Egan was bishop of the diocese of Bridgeport, Conn., at the time, and succeeded Cardinal John O'Connor, who, like every other bishop and archbishop of New York before him over a period of some 200 years, had died in office.

Cardinal Egan had submitted his resignation upon turning 75 over a year ago, but it had not been accepted until last month, when Pope Benedict XVI named Timothy Dolan, archbishop of Milwaukee, to become the new archbishop of New York.

I noted in that earlier column that throughout most of the history of the Catholic church, bishops were elected from the local diocesan clergy, by laity and clergy alike. The Bishop of Rome had no direct role whatever in those elections.

However, because of the communion that existed, and still exists, among all the local churches, or dioceses, both with one another and with the diocese of Rome and its bishop, the pope was subsequently informed of the results of these elections as a matter of courtesy and protocol.

It was not until the 19th century, however, that the popes began to claim the exclusive right to appoint bishops throughout the Catholic world, including major cities like New York. Although the pope has exercised this prerogative ever since then, it is hardly traditional.

First millennial Catholics would have been taken aback by the papal appointment of bishops, but they would have been utterly shocked to learn that someone who was already the bishop of one diocese would accept election to another.

Such a practice would have been recognized as in direct violation of the teaching of the First Council of Nicaea in 325 (a council that defined the divinity of Jesus Christ and gave us the Nicene Creed). Nicaea's teaching was reaffirmed by the Council of Chalcedon in 451 (a council that defined the relationship between the divinity and humanity of Christ).

Canon 15 of Nicaea read as follows: "On account of the great disturbance and the factions which are caused, it is decreed that the custom, if it is found to exist in some parts contrary to the canon, shall be totally suppressed, so that neither bishops nor presbyters [priests] nor deacons shall transfer from city to city.

"If after this decision of this holy and great synod anyone shall attempt such a thing, or shall lend himself to such a proceeding, the arrangement shall be totally annulled, and he shall be restored to the church of which he was ordained bishop or presbyter or deacon."

The Council of Chalcedon, 126 years later, reiterated the teaching of Nicaea in its own canon 6: "In the matter of bishops or clerics who move from city to city, it has been decided that the canons issued by the holy fathers concerning them should retain their proper force."

These two canons, which have never been explicitly revoked, were consistently regarded as retaining "their proper force" as late as the year 897, when the body of Pope Formosus (891-96) was exhumed from its resting place nine months after his death. The body was clothed in full pontifical vestments and placed on trial in what became known as the "cadaver synod."

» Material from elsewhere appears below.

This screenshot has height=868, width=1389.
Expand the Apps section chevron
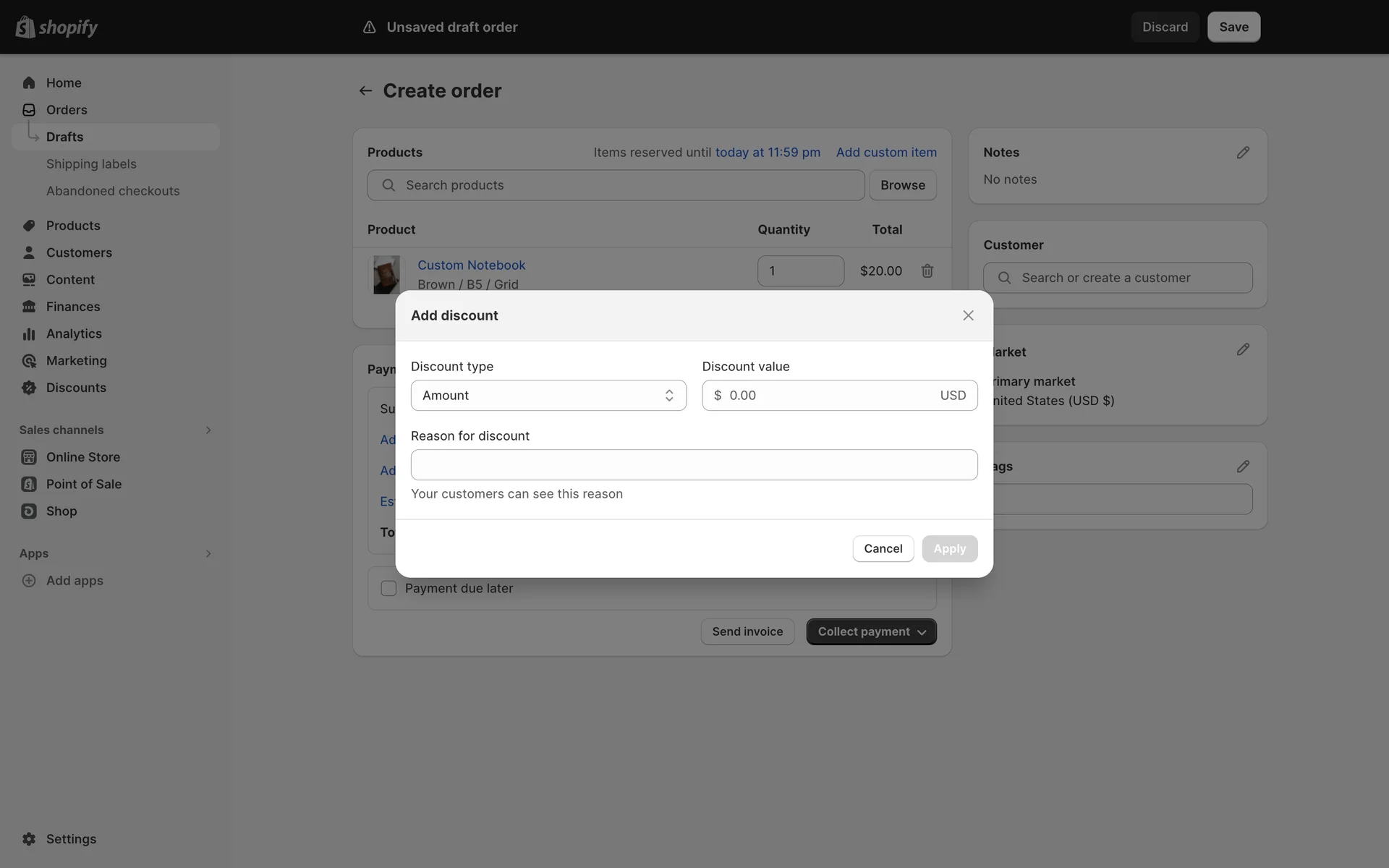tap(208, 554)
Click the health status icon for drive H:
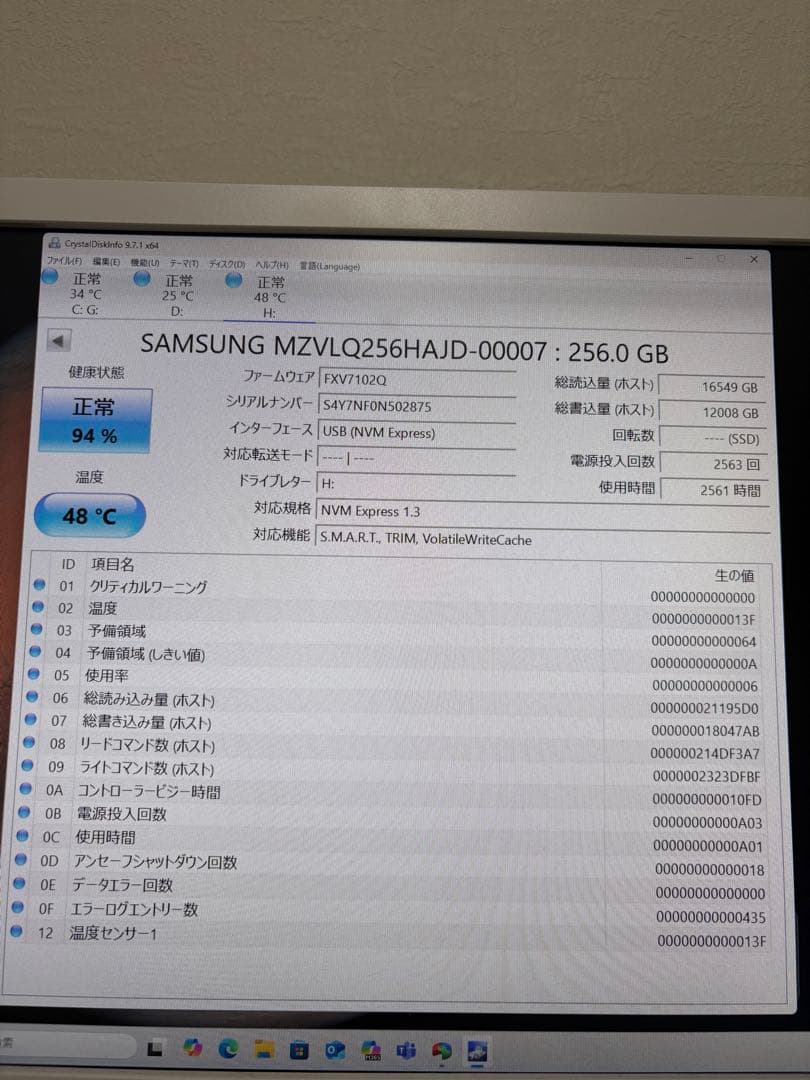Image resolution: width=810 pixels, height=1080 pixels. click(232, 281)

Among the charges leveled against the deceased pope was that he had accepted election as bishop of Rome when he was already the bishop of another diocese (Porto, in Italy), in clear violation of the canons of the councils of Nicaea and Chalcedon.

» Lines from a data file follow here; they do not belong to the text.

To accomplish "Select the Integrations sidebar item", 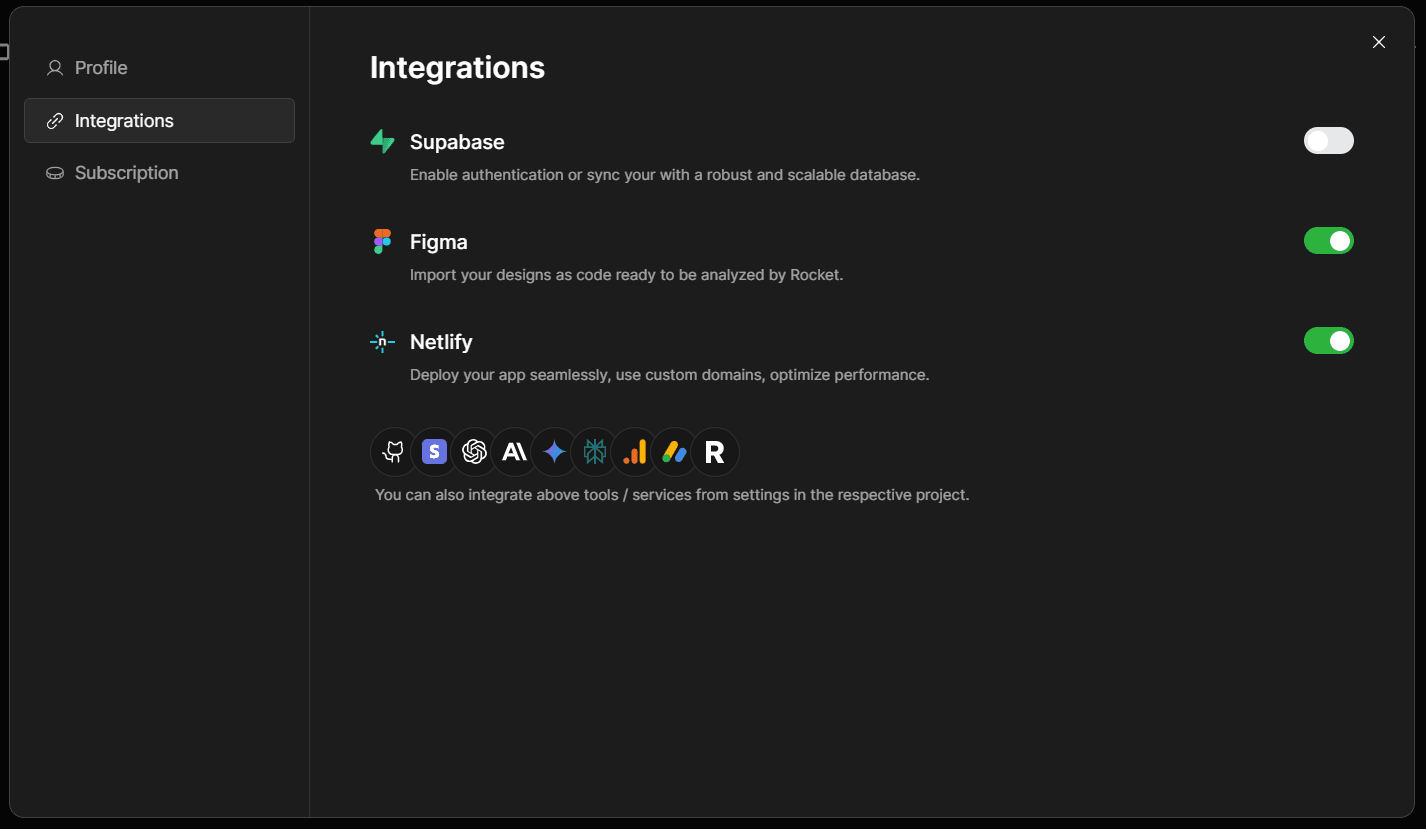I will click(x=159, y=121).
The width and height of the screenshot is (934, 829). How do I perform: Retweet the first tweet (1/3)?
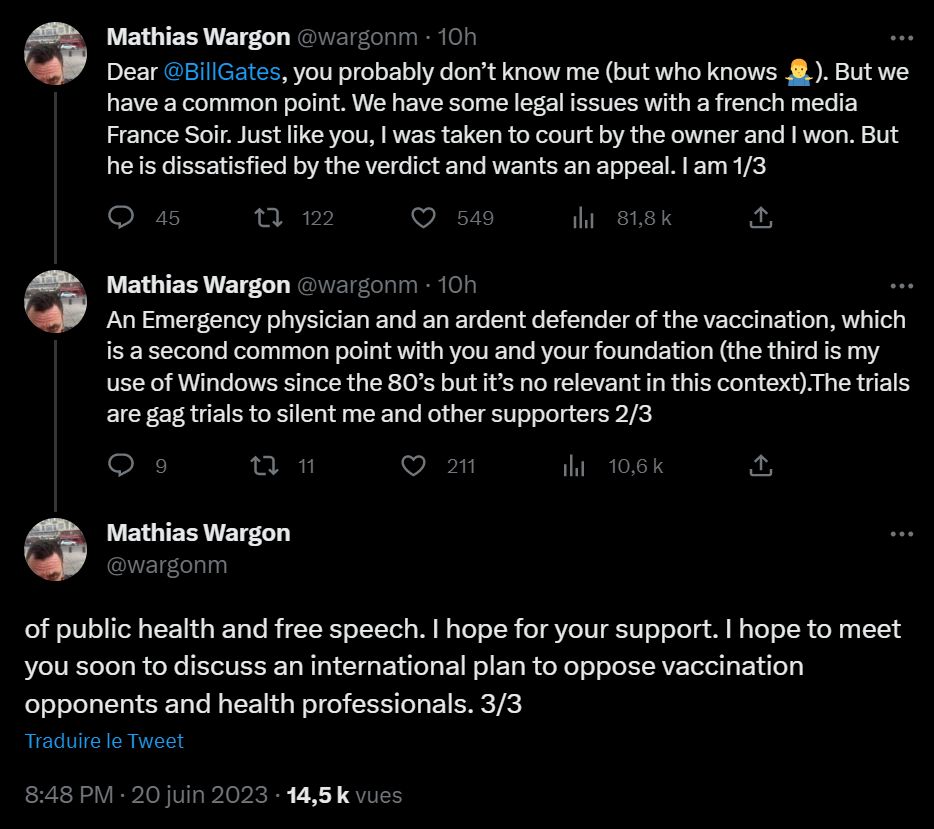(x=269, y=217)
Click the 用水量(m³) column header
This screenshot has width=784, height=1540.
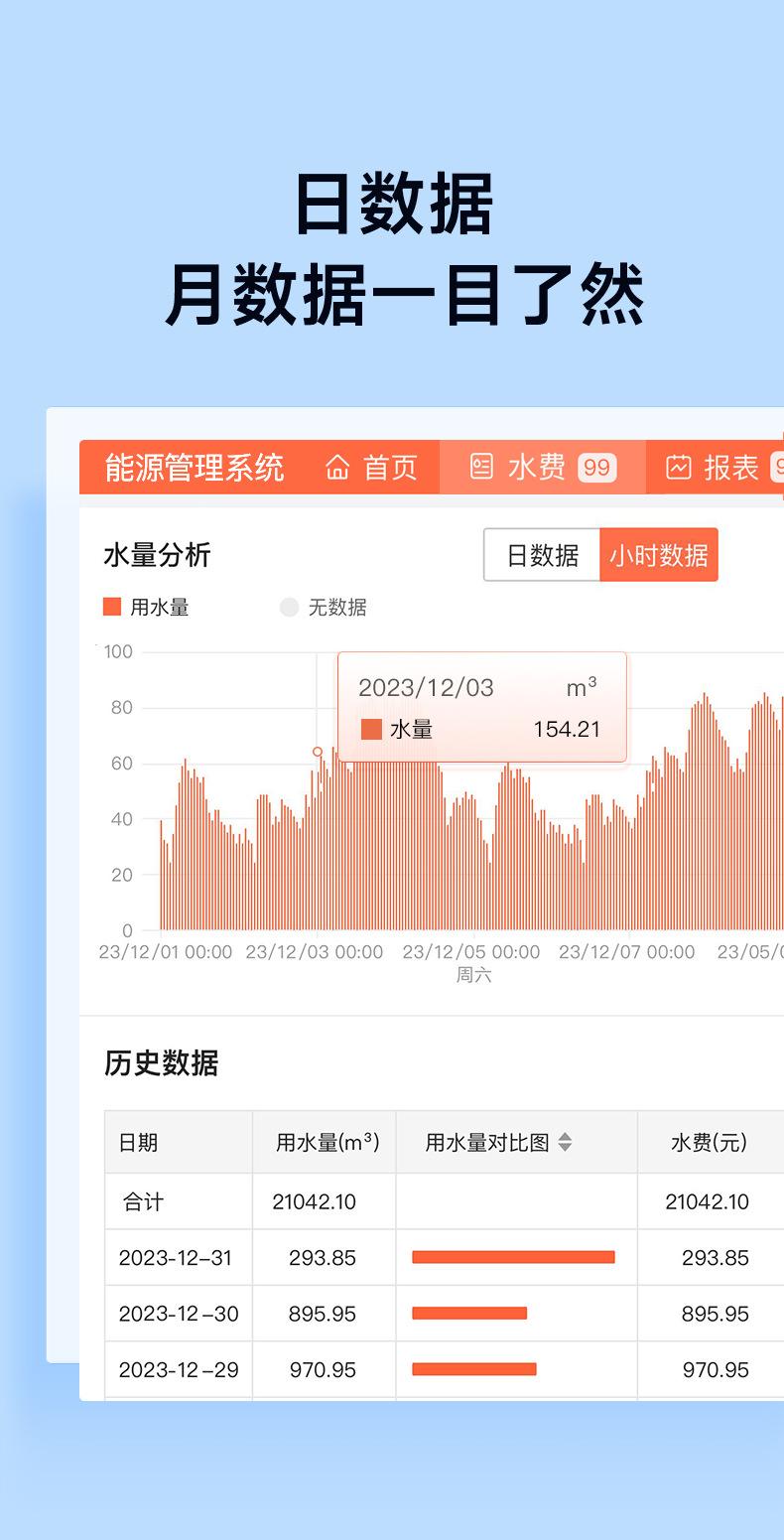click(x=327, y=1143)
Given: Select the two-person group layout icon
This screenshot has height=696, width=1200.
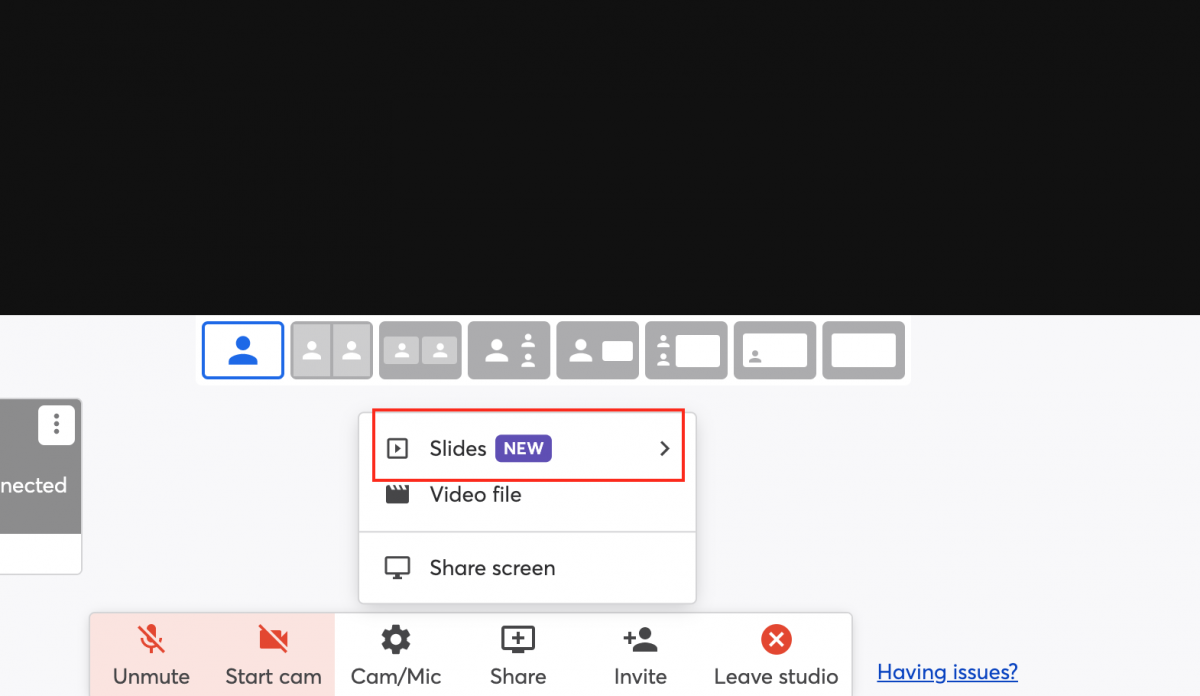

It is significant, however, that no known protest had been registered at the time of his election to Rome, nor was there any known reaction when Marinus became the first bishop of another diocese (Caere, now Cerveteri) to be elected bishop of Rome in 882.

The force of these canons obviously did not endure into the Second or Third Christian Millennia, when the practice of transferring bishops from one diocese to another became common.

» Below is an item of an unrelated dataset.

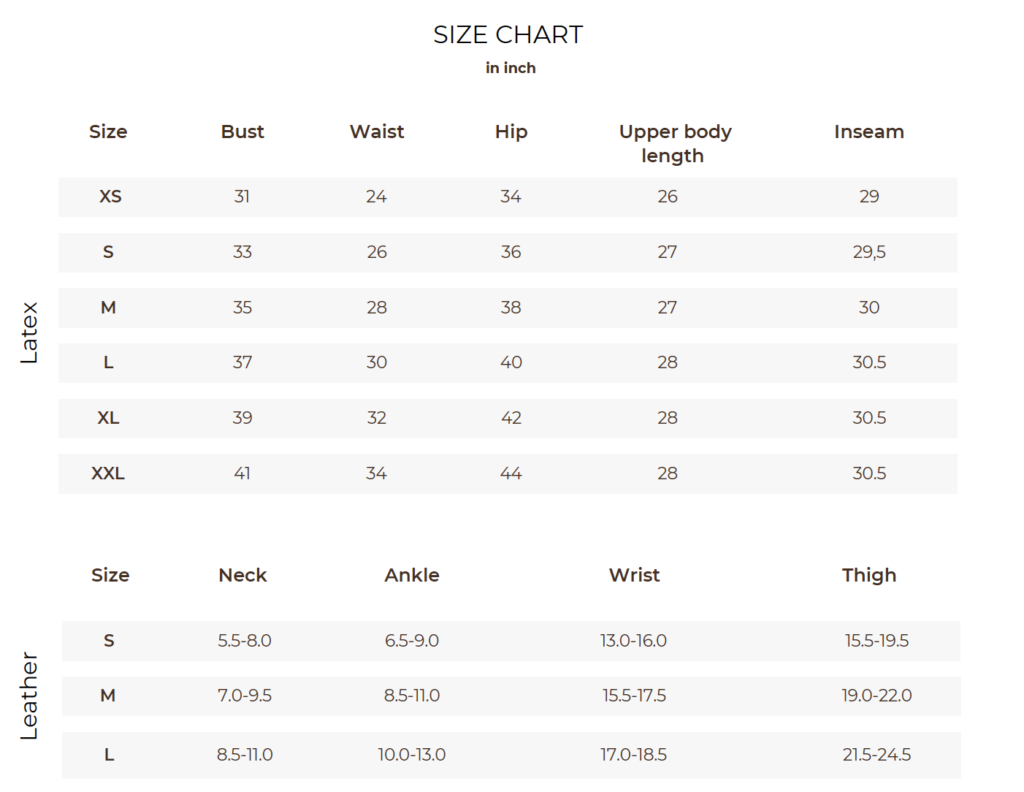Select the 10.0-13.0 ankle measurement cell

tap(412, 755)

In our own time, a certain type of Catholic pines for "the good old days" before the Second Vatican Council when, it is mistakenly thought, the Lord's "organizational plan" for his church was faithfully honored and implemented.

But we realize now, in the light of history, that what people had become accustomed to in the 1930s, 1940s, and 1950s was not at all a part of the unchanging tradition of the Catholic church.